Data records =

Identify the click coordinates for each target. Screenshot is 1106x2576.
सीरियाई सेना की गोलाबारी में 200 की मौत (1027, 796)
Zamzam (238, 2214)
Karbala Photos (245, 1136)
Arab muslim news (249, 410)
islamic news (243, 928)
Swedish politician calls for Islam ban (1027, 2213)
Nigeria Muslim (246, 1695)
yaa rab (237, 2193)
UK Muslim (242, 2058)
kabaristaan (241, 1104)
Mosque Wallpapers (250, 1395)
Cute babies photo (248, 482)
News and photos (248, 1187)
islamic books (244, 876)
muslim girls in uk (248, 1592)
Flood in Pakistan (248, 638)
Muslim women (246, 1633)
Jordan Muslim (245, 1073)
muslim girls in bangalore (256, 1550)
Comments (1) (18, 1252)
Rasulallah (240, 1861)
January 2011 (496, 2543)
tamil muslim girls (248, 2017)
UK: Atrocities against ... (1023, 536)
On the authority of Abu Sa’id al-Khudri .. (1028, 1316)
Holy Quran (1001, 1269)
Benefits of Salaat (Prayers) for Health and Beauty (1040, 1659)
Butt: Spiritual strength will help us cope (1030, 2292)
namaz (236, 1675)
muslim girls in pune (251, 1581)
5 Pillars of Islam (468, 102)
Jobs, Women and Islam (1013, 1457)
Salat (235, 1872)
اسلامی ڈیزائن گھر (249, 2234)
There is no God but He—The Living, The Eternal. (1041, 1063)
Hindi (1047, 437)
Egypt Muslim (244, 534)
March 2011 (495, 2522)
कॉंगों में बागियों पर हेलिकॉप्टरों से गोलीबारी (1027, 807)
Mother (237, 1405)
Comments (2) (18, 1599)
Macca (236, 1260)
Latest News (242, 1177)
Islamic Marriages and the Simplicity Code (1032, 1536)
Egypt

Your goal = Render the data as a Markdown table with the columns No. and Line. Start at the line containing "Egypt Muslim (244, 534)", end with the last line of the data, and omit any blank lines.

Exercise response =
| No. | Line |
|---|---|
| 1 | Egypt Muslim (244, 534) |
| 2 | March 2011 (495, 2522) |
| 3 | कॉंगों में बागियों पर हेलिकॉप्टरों से गोलीबारी (1027, 807) |
| 4 | Mother (237, 1405) |
| 5 | Comments (2) (18, 1599) |
| 6 | Macca (236, 1260) |
| 7 | Latest News (242, 1177) |
| 8 | Islamic Marriages and the Simplicity Code (1032, 1536) |
| 9 | Egypt |